Disabled military veterans have enough on their plates without worrying about losing their homes, and Citibank (Stock Quote: C) has stepped up to ease the burden. The bank will now offer disabled soldiers reduced mortgage payments for two years, cutting 2.5% off their mortgage payments. It may not be much, but it could prove to be enough to keep some soldiers in their homes.
The deal comes with a unique twist for veterans: They don’t have to be facing foreclosure or even delinquent on their mortgages to get the discount, and they don’t have to pay any fees to clinch the deal. Plus, the discount is also being offered to surviving spouses of veterans who lost their lives during acting service.
“We recognize that wounded or disabled veterans may be having financial difficulties in this challenging economic environment, and they warrant our heightened consideration,” says CitiMortgage chief executive officer Sanjiv Das, in a statement on Citi’s website. “If they do not qualify for other assistance programs that are available, we are offering this program as another potential form of support.”
But there is a caveat. Wounded warriors who want the discount but who have loans backed by the Federal Housing Administration (FHA) or Department of Veterans Affairs aren’t eligible for the loan discount.
As with many government initiatives, servicemen and women seeking the discount will need to get some paperwork in order.
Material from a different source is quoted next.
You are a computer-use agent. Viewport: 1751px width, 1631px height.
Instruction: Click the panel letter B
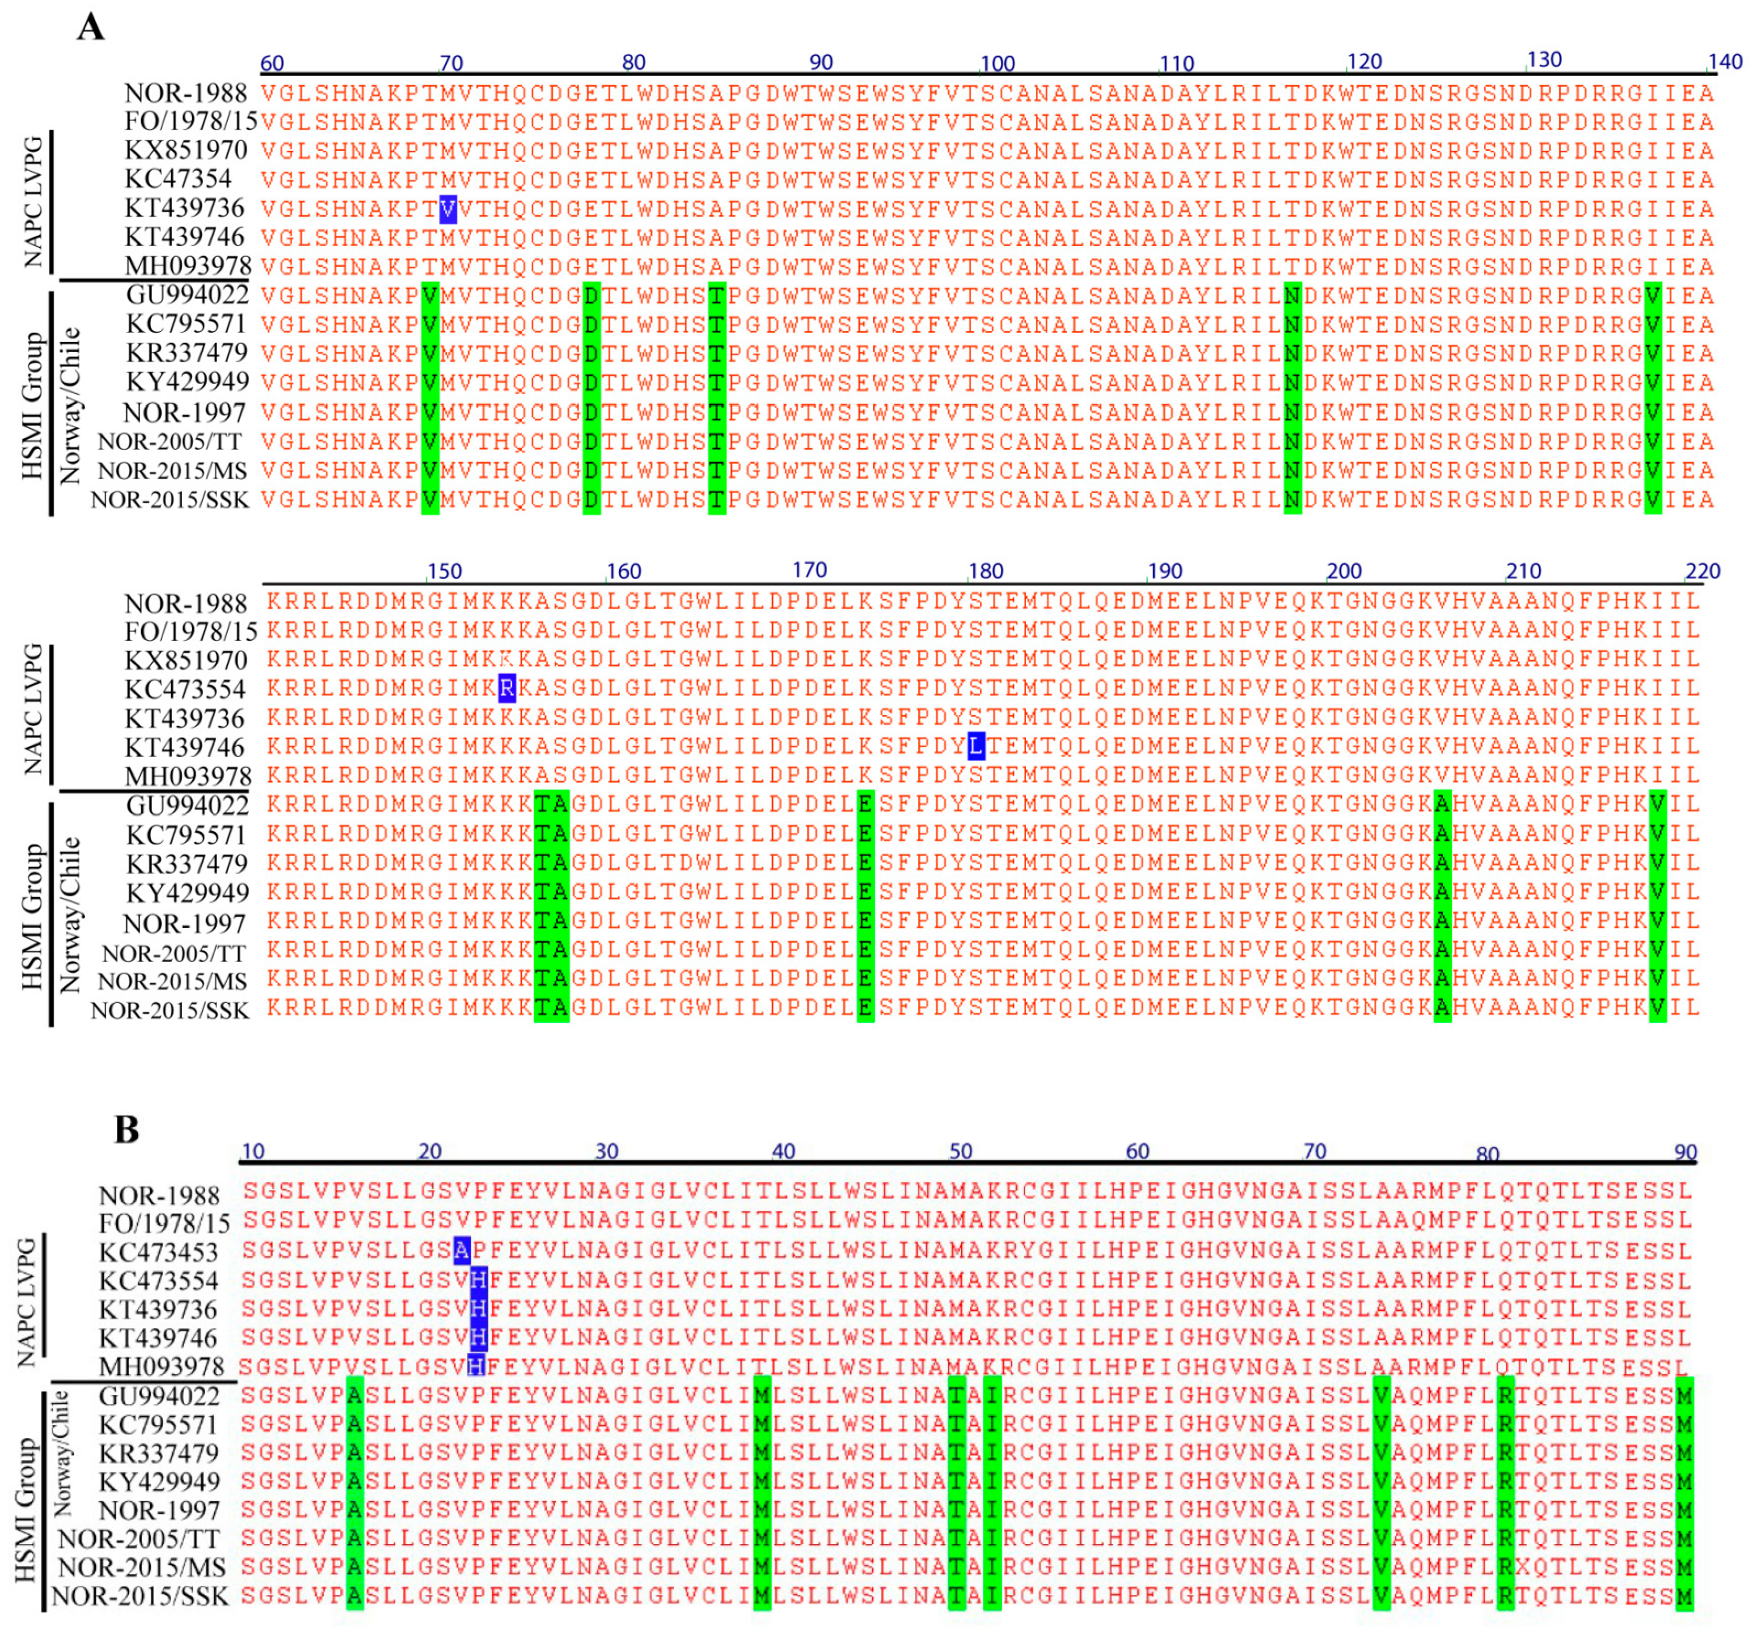tap(126, 1130)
They’ll need proper discharge documents and a confirmation letter from the Department of Veterans Affairs documenting their disability.
The discount could make a difference to disabled military vets, who are at the top of any list of Americans struggling with financial difficulties.
According to the Summit, N.J.-based Bonds of Courage, a support network for military veterans, more than 200,000 former soldiers are homeless, and scores more are facing eviction due to financial issues.
The Investor Education Foundation of the Financial Industry Regulatory Authority (FINRA) also conducted a recent study that found that one-third of U.S. military members are having trouble paying their monthly bills. Another 25% have credit card debt of more than $10,000.
So, any port in a financial storm is welcome – and Citi’s 2.5% mortgage loan discount is being welcomed by veteran’s groups.
“This program is a solid step towards helping our wounded warriors and their families who have sacrificed so much for our country,” said Paul Rieckhoff, founder and executive director of Iraq and Afghanistan Veterans of America (IAVA). “Foreclosure and unemployment have hit military families particularly hard in this economic crisis. IAVA and our 200,000 members nationwide welcome this initiative to support our community.”